Your instructions: List each line of the data that holds the string "Given", please.

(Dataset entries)
___
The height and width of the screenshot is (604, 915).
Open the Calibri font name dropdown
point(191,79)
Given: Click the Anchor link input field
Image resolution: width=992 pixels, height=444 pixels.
___
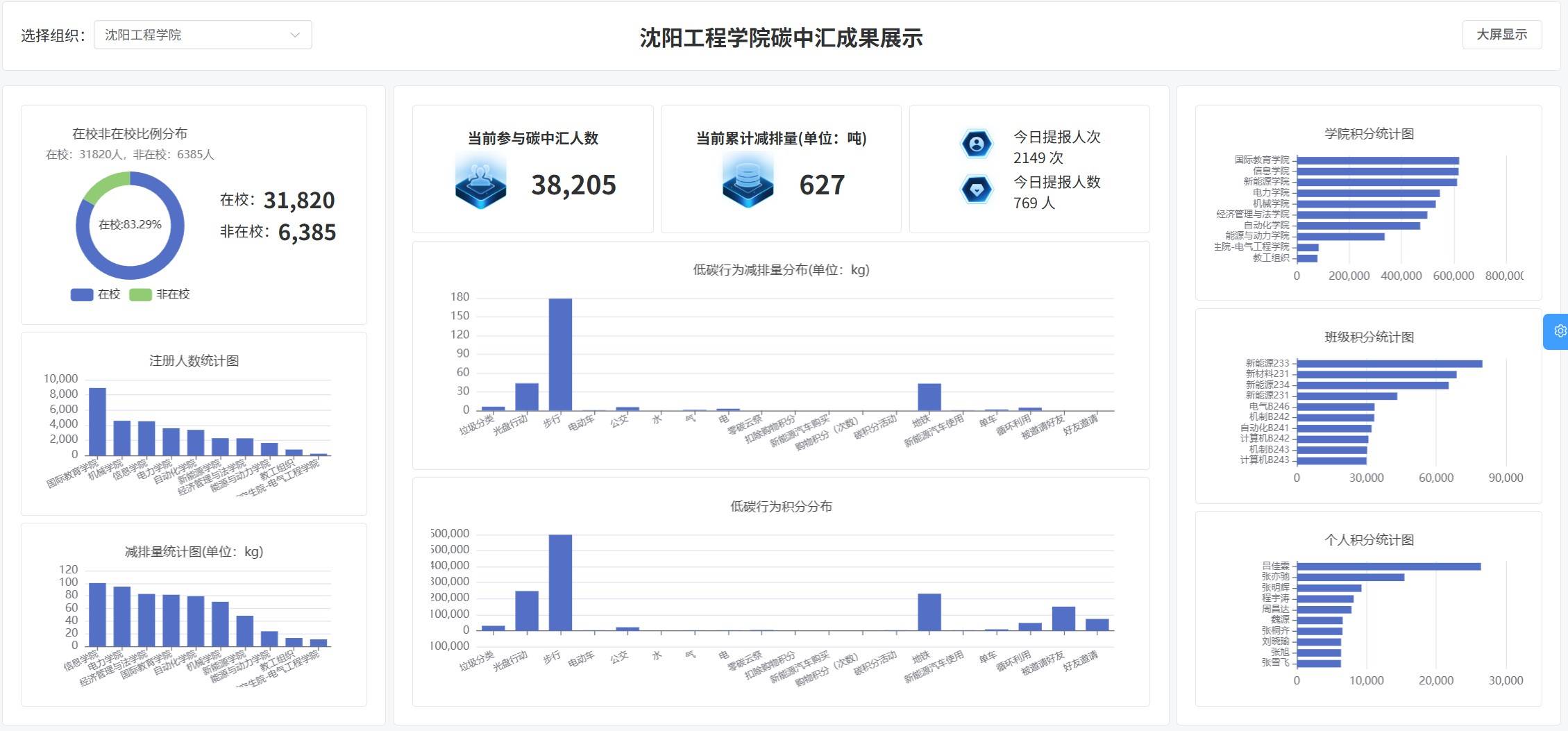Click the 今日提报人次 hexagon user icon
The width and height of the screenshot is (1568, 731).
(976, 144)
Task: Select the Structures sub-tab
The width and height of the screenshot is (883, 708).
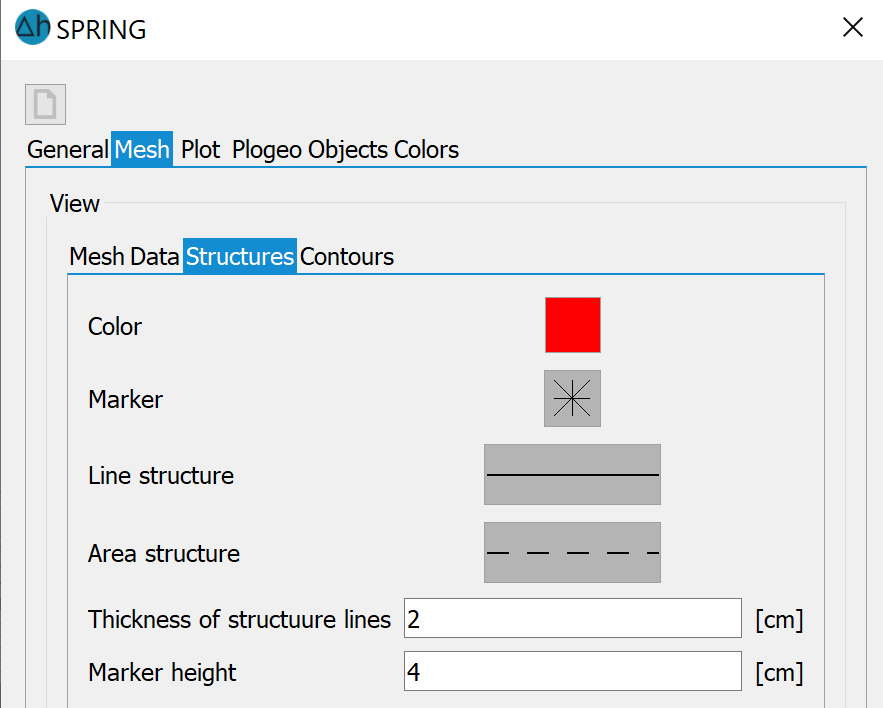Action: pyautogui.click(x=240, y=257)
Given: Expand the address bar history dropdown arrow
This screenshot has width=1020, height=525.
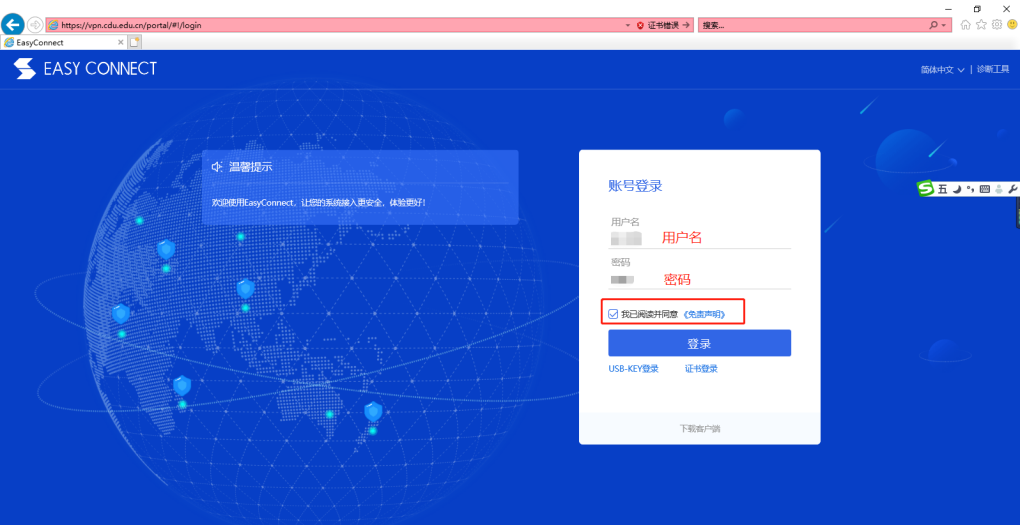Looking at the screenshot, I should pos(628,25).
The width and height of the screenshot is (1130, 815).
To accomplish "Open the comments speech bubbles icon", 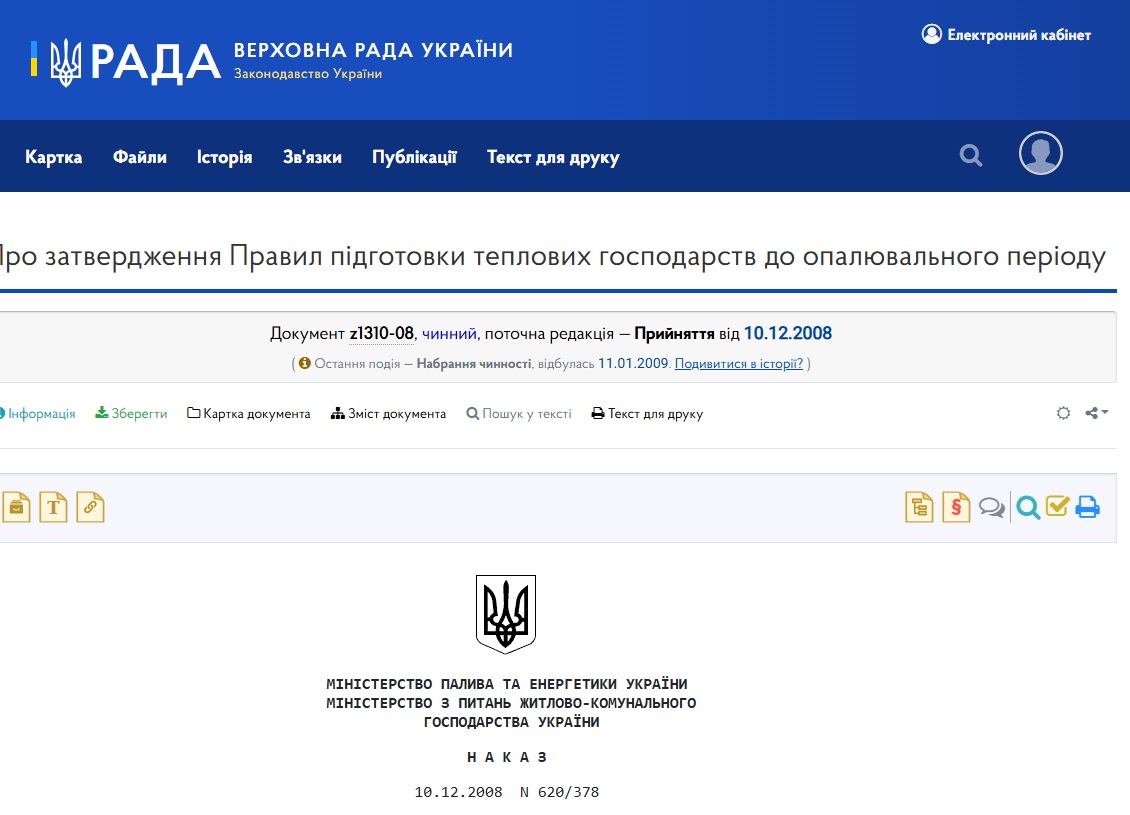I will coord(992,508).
___
Answer to this exercise:
Given: Click the Anchor link input field
Given: Expand the address bar history dropdown arrow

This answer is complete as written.